Especially with the advent of social media, it’s a different experience to be voicing a character when social media is keeping up with what you’re doing versus in the early years of doing it, when we would be dubbing episodes for months, and then they would come out like six months to a year later. So what I’m experiencing and what the fans are experiencing has a time skip in there of its own. It’s a little bit disjointed, and it feels more of a community now because we’re all experiencing the same things at the same time. And that, to me, that’s been the biggest change over the years in how I interact with engage with the fans, and I love that.

Making this even more impressive that it’s hitting this thousand-episode mark is that while other anime have hit that milestone, this is one long story. It’s pretty unprecedented. When you got this role, you certainly weren’t thinking that you’d be doing it 14 years later. Just how wild it is to see all these twists and turns play out?

It’s so wild. Also like if you had told me back in the day that I would be doing this up to a thousand episodes, 15 years in the future, I would assume that there would be a dip in interest. Particularly for me, like I would think that there would be some boring times. That you can’t keep a story going for that long, but I mean, they have kept the story going for that long, not by the skin of their teeth, but like through the, the force of will of the mangaka. It’s been interesting the entire way through every new step. Every new arc is interesting. Every new villain is interesting and it all feels like a piece of the whole, rather than little bits and pieces that are kind of getting shoved together. It’s beautifully crafted. It’s a tapestry that I would not be able to weave together. I am endlessly, I want to say proud of, but that takes ownership. I am endlessly fascinated with and impressed by their ability to do that.
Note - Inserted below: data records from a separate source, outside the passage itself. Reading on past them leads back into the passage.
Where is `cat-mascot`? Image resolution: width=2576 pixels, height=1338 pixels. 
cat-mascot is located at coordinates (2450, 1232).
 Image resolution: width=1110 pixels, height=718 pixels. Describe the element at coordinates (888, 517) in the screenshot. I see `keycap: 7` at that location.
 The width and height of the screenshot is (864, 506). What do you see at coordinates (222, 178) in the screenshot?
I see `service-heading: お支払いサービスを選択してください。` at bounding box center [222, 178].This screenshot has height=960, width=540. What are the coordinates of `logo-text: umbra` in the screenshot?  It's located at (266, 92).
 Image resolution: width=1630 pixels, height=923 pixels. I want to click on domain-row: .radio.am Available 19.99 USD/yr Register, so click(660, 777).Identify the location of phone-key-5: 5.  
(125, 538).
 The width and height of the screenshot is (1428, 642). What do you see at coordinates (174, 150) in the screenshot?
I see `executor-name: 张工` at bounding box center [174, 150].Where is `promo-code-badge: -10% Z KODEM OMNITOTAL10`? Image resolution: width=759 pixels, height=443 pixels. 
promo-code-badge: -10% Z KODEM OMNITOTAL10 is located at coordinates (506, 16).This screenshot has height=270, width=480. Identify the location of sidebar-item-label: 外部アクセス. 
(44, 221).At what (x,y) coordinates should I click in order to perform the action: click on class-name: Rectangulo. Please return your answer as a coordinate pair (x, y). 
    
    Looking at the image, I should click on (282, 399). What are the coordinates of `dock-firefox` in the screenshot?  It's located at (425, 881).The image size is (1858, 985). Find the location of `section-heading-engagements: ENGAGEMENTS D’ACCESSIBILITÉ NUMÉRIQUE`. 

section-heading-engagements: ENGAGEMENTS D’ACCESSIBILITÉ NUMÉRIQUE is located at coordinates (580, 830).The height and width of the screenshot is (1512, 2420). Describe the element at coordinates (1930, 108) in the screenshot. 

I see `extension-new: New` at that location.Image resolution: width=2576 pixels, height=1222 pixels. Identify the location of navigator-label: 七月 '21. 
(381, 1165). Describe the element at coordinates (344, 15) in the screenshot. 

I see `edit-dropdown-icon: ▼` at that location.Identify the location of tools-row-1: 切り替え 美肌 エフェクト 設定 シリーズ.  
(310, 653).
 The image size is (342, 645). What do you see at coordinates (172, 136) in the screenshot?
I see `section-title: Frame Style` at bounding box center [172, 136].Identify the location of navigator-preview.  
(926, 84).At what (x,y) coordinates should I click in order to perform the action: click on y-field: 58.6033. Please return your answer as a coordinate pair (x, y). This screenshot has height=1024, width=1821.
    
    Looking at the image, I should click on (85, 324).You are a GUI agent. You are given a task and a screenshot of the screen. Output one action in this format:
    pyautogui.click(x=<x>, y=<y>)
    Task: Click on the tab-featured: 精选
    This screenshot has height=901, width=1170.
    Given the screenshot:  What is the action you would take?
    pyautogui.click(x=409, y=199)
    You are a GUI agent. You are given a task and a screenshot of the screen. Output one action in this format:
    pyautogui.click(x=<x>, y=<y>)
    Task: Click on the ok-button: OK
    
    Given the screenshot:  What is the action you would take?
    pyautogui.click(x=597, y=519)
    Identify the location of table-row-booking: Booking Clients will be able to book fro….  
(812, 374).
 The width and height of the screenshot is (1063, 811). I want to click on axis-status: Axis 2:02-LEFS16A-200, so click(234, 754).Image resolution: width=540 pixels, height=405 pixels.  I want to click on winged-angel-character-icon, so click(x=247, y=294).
You’re in a really neat spot in your career. We’re seeing Borderlands come out, where we’re going to see Lilith played by Cate Blanchett, and then we have the One Piece Netflix show. How cool is it getting to see these live-action versions of these characters that you’ve voiced for so long?

So wild to think of a One Piece that is live-action. I just found out the cast, I saw the video clip of that go up and I am already in. I’m already kind of hoping that it is done in a format that I can show my kid. He’s seven, and so he’s not quite old enough to be watching this yet, and I would love for him to be able to share it. So I’m hoping it’s amazing. I think people get kind of protective on our behalf. I see a lot of fans going, oh, why didn’t they involve you? It’s a whole different thing. Live-action is a completely different thing, and I just want to sit back and watch as a fan and be excited about it. I have no jealousy. I have no interest in being on camera, but I am really excited to see how it turns out.

Yeah, you can voice a boy very well, but I don’t think you could maybe pull it off in live-action.

I’ll be a transponder snail [laughs].